- _Exercise description_
Reproduce the data in full, exactly as it appears.

- _Collection entries_
------

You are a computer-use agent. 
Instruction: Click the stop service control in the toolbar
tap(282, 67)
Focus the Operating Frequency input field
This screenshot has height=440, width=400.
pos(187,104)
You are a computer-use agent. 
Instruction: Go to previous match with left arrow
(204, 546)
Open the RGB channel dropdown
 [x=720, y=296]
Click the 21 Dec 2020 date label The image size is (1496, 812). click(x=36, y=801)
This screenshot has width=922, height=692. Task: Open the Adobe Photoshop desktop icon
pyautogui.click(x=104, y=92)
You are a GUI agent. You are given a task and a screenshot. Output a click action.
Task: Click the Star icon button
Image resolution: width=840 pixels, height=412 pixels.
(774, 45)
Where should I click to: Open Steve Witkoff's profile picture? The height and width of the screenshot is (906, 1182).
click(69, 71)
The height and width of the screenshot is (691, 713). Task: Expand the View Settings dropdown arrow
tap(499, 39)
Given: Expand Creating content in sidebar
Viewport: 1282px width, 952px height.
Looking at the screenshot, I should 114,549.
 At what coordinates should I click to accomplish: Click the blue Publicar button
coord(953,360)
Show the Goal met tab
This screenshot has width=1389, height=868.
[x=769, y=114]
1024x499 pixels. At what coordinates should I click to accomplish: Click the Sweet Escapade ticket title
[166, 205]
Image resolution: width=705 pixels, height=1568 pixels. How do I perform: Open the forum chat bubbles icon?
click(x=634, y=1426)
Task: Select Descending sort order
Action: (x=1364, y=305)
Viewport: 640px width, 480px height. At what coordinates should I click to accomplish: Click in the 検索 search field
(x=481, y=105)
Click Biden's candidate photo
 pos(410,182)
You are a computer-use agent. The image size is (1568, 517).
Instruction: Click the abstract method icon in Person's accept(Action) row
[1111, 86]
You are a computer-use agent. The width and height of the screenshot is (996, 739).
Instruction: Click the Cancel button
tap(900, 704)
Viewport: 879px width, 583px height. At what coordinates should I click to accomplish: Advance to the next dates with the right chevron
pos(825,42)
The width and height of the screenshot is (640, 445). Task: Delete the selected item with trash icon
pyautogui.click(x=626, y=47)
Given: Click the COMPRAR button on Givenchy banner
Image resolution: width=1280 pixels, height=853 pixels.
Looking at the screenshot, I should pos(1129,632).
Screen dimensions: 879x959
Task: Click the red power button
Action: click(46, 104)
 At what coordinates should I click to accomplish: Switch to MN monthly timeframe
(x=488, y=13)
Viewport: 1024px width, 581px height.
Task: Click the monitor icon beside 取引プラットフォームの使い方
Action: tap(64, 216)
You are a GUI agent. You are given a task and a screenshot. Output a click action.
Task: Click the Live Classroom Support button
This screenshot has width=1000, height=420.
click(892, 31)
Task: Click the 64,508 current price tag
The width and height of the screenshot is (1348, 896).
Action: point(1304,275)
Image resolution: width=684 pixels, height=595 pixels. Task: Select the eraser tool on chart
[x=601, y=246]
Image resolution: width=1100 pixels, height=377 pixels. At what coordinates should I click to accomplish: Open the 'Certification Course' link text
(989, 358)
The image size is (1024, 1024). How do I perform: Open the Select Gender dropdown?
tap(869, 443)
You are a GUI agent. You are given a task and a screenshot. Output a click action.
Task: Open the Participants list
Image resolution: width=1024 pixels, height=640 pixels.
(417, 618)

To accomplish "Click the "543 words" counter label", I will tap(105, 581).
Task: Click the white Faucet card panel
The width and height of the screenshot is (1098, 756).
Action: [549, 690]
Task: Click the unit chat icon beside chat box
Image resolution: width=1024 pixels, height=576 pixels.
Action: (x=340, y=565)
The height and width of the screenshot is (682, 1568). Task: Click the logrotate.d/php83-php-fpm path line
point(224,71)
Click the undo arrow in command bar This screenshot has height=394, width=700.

------

- _Solution for this exercise_
You are a computer-use agent. 
Instruction: Click the stop service control in the toolbar
tap(282, 67)
Focus the Operating Frequency input field
This screenshot has height=440, width=400.
pos(187,104)
You are a computer-use agent. 
Instruction: Go to previous match with left arrow
(204, 546)
Open the RGB channel dropdown
 [x=720, y=296]
Click the 21 Dec 2020 date label The image size is (1496, 812). click(x=36, y=801)
This screenshot has width=922, height=692. Task: Open the Adobe Photoshop desktop icon
pyautogui.click(x=104, y=92)
You are a GUI agent. You are given a task and a screenshot. Output a click action.
Task: Click the Star icon button
Image resolution: width=840 pixels, height=412 pixels.
(774, 45)
Where should I click to: Open Steve Witkoff's profile picture? The height and width of the screenshot is (906, 1182).
click(69, 71)
The height and width of the screenshot is (691, 713). Task: Expand the View Settings dropdown arrow
tap(499, 39)
Given: Expand Creating content in sidebar
Viewport: 1282px width, 952px height.
Looking at the screenshot, I should 114,549.
 At what coordinates should I click to accomplish: Click the blue Publicar button
coord(953,360)
Show the Goal met tab
This screenshot has width=1389, height=868.
[x=769, y=114]
1024x499 pixels. At what coordinates should I click to accomplish: Click the Sweet Escapade ticket title
[166, 205]
Image resolution: width=705 pixels, height=1568 pixels. How do I perform: Open the forum chat bubbles icon?
click(x=634, y=1426)
Task: Select Descending sort order
Action: (x=1364, y=305)
Viewport: 640px width, 480px height. At what coordinates should I click to accomplish: Click in the 検索 search field
(x=481, y=105)
Click Biden's candidate photo
 pos(410,182)
You are a computer-use agent. The image size is (1568, 517).
Instruction: Click the abstract method icon in Person's accept(Action) row
[1111, 86]
You are a computer-use agent. The width and height of the screenshot is (996, 739).
Instruction: Click the Cancel button
tap(900, 704)
Viewport: 879px width, 583px height. At what coordinates should I click to accomplish: Advance to the next dates with the right chevron
pos(825,42)
The width and height of the screenshot is (640, 445). Task: Delete the selected item with trash icon
pyautogui.click(x=626, y=47)
Given: Click the COMPRAR button on Givenchy banner
Image resolution: width=1280 pixels, height=853 pixels.
Looking at the screenshot, I should pos(1129,632).
Screen dimensions: 879x959
Task: Click the red power button
Action: click(46, 104)
 At what coordinates should I click to accomplish: Switch to MN monthly timeframe
(x=488, y=13)
Viewport: 1024px width, 581px height.
Task: Click the monitor icon beside 取引プラットフォームの使い方
Action: tap(64, 216)
You are a GUI agent. You are given a task and a screenshot. Output a click action.
Task: Click the Live Classroom Support button
This screenshot has width=1000, height=420.
click(892, 31)
Task: Click the 64,508 current price tag
The width and height of the screenshot is (1348, 896).
Action: point(1304,275)
Image resolution: width=684 pixels, height=595 pixels. Task: Select the eraser tool on chart
[x=601, y=246]
Image resolution: width=1100 pixels, height=377 pixels. At what coordinates should I click to accomplish: Open the 'Certification Course' link text
(989, 358)
The image size is (1024, 1024). How do I perform: Open the Select Gender dropdown?
tap(869, 443)
You are a GUI agent. You are given a task and a screenshot. Output a click action.
Task: Open the Participants list
Image resolution: width=1024 pixels, height=640 pixels.
(417, 618)

To accomplish "Click the "543 words" counter label", I will tap(105, 581).
Task: Click the white Faucet card panel
The width and height of the screenshot is (1098, 756).
Action: [549, 690]
Task: Click the unit chat icon beside chat box
Image resolution: width=1024 pixels, height=576 pixels.
Action: (x=340, y=565)
The height and width of the screenshot is (682, 1568). Task: Click the logrotate.d/php83-php-fpm path line
point(224,71)
Click the undo arrow in command bar This screenshot has height=394, width=700.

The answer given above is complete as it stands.